Neither system is ideal and we have a lot to learn from each other.

The most important difference we discovered whilst meandering through Waitrose was that here in the UK we are very much medicine based for mental health problems, whereas the US tends to be more therapy based.  Therapy here is offered: a) grudgingly as an adjunct to more medical based treatments; and b) for far too short a time.  Six weeks of CBT to "cure" an eating disorder?  Sigh

There were some things in both systems that we both rolled our eyes at and others that we looked longingly at.  The medical insurance situation is a nightmare for some parents in the US.  People are dying because they can't afford or get the medical care they desperately need.  Meanwhile, here in the UK, with our wonderful free healthcare, we are still reeling from the Stafford scandal.  

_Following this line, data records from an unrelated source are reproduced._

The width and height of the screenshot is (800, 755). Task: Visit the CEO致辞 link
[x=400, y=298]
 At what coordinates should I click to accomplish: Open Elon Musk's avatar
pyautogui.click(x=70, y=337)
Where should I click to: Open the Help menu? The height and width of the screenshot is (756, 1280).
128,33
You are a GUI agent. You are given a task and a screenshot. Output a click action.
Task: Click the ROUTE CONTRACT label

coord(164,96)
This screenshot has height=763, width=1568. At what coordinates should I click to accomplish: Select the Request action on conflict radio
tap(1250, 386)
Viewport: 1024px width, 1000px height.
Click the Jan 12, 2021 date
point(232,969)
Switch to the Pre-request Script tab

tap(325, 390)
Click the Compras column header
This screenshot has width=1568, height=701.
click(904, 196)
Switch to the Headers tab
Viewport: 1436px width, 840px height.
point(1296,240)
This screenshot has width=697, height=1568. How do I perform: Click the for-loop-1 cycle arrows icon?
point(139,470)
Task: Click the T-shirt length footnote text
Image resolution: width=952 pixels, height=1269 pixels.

I have just got off the phone with the pharmacy at my hospital.  Back in April, a harried A&E doctor didn't sign the right bit of the form to say I didn't have to pay for prescriptions.  I have been sent a letter and a form to fill in and sign but the form is not the right one and there is no box to tick saying "Cancer patient".  This means another form being sent.  Both the lovely Linda on the end of the phone and I agree it would be much simpler if I could just tell her over the phone and she could tick the right box.  Sadly, the computer says No.  Incidentally, once I have filled in and signed the right form, it gets filed away and should the same thing happen again, there is no cross referencing system so I will be sent the wrong form and then another form to sign again.

Sigh.

1 comment:

  1. We're comparing caviar to champagne here, in a world where most don't have bread. Still: it is only by having people discussing and arguing and trying to understand these systems that they were created and improved. So, carry on!